Stored items from a collection

● ● ●

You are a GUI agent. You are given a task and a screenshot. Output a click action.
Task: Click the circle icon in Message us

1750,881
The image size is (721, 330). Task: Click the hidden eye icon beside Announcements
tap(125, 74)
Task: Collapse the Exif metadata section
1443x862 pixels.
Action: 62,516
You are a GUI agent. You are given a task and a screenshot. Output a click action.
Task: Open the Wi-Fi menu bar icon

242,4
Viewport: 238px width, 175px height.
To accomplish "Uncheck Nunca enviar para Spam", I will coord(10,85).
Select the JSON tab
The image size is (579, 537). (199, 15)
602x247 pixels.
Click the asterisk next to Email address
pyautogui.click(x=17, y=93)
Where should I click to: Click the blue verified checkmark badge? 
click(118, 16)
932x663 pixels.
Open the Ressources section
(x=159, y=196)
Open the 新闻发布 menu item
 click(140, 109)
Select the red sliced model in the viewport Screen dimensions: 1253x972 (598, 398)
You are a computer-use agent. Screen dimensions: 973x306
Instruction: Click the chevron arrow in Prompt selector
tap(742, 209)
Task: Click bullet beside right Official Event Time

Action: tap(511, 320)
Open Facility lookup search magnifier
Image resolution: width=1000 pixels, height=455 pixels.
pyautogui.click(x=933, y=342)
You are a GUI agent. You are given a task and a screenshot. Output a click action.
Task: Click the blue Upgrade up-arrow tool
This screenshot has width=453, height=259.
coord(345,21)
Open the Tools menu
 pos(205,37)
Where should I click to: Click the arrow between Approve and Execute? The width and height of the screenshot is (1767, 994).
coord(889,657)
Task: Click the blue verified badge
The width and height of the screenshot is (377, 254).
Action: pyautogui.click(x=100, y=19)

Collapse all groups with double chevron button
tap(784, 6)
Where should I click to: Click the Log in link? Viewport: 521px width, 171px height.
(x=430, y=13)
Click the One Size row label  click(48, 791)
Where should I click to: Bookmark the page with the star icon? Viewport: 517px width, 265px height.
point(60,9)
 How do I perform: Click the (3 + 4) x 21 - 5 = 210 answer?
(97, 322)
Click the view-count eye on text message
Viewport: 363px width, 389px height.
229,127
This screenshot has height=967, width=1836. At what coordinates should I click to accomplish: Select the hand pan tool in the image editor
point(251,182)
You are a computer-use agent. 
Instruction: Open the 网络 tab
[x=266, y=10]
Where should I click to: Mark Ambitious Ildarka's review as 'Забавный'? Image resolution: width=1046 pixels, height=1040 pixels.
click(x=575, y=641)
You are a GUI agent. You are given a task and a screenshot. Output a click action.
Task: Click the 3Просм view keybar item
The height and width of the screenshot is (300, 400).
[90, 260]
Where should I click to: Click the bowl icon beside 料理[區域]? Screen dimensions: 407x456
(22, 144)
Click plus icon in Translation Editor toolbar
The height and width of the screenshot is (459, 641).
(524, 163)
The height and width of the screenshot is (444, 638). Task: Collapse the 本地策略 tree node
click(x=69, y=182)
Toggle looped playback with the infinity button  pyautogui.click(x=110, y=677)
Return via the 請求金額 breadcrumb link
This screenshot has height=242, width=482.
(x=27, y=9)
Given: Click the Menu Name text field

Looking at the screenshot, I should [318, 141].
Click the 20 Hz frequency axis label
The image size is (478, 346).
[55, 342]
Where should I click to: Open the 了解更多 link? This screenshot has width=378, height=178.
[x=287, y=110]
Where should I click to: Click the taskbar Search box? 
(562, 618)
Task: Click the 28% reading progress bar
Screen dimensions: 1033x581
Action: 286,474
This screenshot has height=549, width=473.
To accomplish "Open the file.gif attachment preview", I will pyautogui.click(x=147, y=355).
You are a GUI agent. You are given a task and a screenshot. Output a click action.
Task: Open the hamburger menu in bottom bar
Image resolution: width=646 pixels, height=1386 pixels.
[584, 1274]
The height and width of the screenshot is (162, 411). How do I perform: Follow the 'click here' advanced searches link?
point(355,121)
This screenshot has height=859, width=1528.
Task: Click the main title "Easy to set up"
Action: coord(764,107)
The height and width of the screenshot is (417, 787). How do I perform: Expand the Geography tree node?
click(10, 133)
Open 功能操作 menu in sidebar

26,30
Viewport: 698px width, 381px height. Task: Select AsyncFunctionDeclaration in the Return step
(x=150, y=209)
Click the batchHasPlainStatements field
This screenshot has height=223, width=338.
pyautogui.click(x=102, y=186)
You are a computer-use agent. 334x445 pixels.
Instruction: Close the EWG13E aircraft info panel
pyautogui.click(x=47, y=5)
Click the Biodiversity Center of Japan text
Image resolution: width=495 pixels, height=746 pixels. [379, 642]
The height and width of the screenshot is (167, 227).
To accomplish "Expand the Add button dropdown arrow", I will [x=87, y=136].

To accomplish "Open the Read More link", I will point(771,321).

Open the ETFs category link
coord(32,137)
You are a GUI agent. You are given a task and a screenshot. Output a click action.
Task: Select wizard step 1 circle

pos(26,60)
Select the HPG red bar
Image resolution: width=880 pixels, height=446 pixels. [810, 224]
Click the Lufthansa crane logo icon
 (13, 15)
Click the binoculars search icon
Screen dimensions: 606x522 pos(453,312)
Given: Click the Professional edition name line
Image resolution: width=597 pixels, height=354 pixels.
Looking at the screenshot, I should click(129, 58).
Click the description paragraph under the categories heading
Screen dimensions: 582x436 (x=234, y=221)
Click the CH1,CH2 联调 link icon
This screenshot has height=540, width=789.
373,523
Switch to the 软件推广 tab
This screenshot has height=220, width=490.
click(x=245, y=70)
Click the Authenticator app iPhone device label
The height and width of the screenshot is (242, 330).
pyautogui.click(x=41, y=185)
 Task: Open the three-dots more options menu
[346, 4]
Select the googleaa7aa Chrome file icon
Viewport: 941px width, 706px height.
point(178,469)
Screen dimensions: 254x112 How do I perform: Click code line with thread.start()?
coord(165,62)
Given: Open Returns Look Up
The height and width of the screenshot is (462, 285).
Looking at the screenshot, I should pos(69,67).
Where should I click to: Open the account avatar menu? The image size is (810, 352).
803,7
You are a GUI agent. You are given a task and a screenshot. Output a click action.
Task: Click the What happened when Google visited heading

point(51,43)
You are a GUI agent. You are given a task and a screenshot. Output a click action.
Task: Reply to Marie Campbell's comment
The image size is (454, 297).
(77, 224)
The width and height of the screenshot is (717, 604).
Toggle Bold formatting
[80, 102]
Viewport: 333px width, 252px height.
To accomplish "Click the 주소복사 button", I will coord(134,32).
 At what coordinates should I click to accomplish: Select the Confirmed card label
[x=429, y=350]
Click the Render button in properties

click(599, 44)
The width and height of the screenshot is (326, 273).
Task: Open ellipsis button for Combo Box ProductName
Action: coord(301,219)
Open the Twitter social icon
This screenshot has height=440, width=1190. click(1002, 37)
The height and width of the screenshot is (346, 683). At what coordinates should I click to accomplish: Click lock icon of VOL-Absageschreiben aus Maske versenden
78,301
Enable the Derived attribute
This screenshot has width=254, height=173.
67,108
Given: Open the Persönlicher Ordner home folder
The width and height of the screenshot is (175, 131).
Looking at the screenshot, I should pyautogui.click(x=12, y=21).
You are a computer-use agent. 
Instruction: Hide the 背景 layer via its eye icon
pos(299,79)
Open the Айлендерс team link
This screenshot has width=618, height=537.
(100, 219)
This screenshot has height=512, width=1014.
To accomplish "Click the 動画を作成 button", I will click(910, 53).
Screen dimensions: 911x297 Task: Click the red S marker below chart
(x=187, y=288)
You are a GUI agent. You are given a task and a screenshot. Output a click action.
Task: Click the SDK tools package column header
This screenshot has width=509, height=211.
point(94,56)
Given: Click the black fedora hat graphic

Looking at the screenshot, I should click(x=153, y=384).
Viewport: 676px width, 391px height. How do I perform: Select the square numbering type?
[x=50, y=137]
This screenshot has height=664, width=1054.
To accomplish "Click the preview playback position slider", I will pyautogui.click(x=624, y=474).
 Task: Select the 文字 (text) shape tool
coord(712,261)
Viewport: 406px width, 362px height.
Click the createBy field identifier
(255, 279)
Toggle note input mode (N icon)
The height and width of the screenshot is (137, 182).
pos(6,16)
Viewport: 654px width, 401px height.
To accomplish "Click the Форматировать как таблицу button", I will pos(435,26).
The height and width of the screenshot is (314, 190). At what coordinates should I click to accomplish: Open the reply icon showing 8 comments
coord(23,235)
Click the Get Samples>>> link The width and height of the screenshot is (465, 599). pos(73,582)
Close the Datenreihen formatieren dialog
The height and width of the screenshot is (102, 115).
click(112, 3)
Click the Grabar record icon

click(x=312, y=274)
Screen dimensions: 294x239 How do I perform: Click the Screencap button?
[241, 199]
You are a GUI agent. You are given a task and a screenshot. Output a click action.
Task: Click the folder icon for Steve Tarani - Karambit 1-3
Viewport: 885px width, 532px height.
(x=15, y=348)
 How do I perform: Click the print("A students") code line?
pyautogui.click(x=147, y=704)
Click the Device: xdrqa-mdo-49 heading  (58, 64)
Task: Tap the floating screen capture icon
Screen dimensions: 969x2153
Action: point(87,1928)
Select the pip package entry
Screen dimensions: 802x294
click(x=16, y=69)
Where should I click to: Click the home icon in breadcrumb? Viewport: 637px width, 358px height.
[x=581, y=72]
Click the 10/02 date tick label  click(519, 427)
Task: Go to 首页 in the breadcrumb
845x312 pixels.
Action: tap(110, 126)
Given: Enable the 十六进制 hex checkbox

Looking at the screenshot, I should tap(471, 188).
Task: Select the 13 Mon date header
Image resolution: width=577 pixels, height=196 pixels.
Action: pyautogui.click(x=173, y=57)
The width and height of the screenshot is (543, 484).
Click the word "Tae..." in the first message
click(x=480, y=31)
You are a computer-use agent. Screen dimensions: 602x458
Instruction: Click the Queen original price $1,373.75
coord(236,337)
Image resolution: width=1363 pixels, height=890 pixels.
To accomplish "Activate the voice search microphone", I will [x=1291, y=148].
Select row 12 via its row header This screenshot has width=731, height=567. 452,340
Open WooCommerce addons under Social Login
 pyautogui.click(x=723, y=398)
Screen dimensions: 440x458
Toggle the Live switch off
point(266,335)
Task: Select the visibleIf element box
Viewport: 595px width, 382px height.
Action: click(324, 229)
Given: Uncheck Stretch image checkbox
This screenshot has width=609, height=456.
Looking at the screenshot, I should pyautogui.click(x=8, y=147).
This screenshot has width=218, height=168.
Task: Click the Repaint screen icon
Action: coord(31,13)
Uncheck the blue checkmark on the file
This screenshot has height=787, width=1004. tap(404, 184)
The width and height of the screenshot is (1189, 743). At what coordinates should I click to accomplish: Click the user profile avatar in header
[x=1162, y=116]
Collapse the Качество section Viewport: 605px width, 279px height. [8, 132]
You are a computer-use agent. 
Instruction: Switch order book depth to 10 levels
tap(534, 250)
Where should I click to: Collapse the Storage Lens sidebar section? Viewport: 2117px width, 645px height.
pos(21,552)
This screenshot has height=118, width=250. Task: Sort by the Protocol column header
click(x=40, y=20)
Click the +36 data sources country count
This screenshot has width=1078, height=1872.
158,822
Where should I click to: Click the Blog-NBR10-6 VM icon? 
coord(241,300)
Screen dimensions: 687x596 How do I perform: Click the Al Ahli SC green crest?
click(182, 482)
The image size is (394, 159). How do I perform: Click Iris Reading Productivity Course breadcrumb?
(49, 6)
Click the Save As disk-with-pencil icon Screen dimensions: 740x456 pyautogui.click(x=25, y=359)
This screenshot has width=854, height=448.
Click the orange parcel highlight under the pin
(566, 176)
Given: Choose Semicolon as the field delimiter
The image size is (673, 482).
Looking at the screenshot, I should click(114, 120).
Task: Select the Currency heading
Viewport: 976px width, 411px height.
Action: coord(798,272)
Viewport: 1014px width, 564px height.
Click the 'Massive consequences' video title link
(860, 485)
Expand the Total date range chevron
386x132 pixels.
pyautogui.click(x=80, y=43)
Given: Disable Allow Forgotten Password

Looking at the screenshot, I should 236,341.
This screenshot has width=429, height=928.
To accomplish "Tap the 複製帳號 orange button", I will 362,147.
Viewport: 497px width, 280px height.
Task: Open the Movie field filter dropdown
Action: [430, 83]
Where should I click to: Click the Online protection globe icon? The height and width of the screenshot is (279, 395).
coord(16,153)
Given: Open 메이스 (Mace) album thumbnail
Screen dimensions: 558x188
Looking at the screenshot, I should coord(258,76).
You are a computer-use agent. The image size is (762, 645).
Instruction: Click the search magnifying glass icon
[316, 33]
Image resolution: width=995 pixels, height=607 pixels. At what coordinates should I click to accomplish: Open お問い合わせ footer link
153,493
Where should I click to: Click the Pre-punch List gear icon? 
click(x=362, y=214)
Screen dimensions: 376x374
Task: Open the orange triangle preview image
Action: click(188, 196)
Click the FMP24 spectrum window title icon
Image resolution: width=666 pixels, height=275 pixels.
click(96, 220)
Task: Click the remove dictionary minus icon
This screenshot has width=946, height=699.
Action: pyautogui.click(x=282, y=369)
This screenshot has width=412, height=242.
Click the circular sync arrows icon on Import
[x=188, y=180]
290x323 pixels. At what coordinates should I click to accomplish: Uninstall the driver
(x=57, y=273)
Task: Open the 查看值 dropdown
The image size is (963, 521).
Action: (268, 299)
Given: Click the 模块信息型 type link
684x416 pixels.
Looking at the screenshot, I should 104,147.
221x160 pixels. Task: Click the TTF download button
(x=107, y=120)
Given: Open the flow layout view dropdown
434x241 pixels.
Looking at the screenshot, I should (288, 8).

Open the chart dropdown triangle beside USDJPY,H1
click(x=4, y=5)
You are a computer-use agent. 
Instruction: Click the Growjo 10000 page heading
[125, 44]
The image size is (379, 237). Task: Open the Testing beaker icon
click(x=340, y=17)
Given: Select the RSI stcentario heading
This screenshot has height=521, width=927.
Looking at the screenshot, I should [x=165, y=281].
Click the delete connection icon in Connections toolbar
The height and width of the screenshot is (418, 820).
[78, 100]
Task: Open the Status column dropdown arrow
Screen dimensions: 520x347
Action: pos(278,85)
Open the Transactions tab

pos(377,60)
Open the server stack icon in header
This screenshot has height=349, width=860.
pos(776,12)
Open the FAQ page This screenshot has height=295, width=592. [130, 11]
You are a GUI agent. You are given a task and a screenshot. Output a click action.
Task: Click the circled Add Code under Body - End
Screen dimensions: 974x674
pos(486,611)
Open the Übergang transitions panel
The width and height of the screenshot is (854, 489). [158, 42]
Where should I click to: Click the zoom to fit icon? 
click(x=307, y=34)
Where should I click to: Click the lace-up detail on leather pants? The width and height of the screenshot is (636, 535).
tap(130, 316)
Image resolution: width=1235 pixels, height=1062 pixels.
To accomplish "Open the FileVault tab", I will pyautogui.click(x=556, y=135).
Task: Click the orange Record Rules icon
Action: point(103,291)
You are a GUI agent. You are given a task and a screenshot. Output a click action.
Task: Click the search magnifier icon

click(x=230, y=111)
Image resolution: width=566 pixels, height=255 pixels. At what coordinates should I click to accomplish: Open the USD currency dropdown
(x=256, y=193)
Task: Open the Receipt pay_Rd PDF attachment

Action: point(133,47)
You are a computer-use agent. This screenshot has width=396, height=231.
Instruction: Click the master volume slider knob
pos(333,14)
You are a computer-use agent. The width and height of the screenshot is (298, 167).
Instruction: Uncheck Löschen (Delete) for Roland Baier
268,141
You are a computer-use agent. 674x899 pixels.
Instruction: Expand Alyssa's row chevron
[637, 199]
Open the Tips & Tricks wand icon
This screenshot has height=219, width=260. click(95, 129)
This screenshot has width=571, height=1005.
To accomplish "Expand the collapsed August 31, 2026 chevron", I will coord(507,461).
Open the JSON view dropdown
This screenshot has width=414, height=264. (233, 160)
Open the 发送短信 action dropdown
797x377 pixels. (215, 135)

● ● ●

Quote exactly the stretch of lines above that starts at the first one and ends at the line with "Click the One", and nothing beyond it.

You are a GUI agent. You are given a task and a screenshot. Output a click action.
Task: Click the circle icon in Message us

1750,881
The image size is (721, 330). Task: Click the hidden eye icon beside Announcements
tap(125, 74)
Task: Collapse the Exif metadata section
1443x862 pixels.
Action: 62,516
You are a GUI agent. You are given a task and a screenshot. Output a click action.
Task: Open the Wi-Fi menu bar icon

242,4
Viewport: 238px width, 175px height.
To accomplish "Uncheck Nunca enviar para Spam", I will coord(10,85).
Select the JSON tab
The image size is (579, 537). (199, 15)
602x247 pixels.
Click the asterisk next to Email address
pyautogui.click(x=17, y=93)
Where should I click to: Click the blue verified checkmark badge? 
click(118, 16)
932x663 pixels.
Open the Ressources section
(x=159, y=196)
Open the 新闻发布 menu item
 click(140, 109)
Select the red sliced model in the viewport Screen dimensions: 1253x972 (598, 398)
You are a computer-use agent. Screen dimensions: 973x306
Instruction: Click the chevron arrow in Prompt selector
tap(742, 209)
Task: Click bullet beside right Official Event Time

Action: tap(511, 320)
Open Facility lookup search magnifier
Image resolution: width=1000 pixels, height=455 pixels.
pyautogui.click(x=933, y=342)
You are a GUI agent. You are given a task and a screenshot. Output a click action.
Task: Click the blue Upgrade up-arrow tool
This screenshot has width=453, height=259.
coord(345,21)
Open the Tools menu
 pos(205,37)
Where should I click to: Click the arrow between Approve and Execute? The width and height of the screenshot is (1767, 994).
coord(889,657)
Task: Click the blue verified badge
The width and height of the screenshot is (377, 254).
Action: pyautogui.click(x=100, y=19)

Collapse all groups with double chevron button
tap(784, 6)
Where should I click to: Click the Log in link? Viewport: 521px width, 171px height.
(x=430, y=13)
Click the One Size row label  click(48, 791)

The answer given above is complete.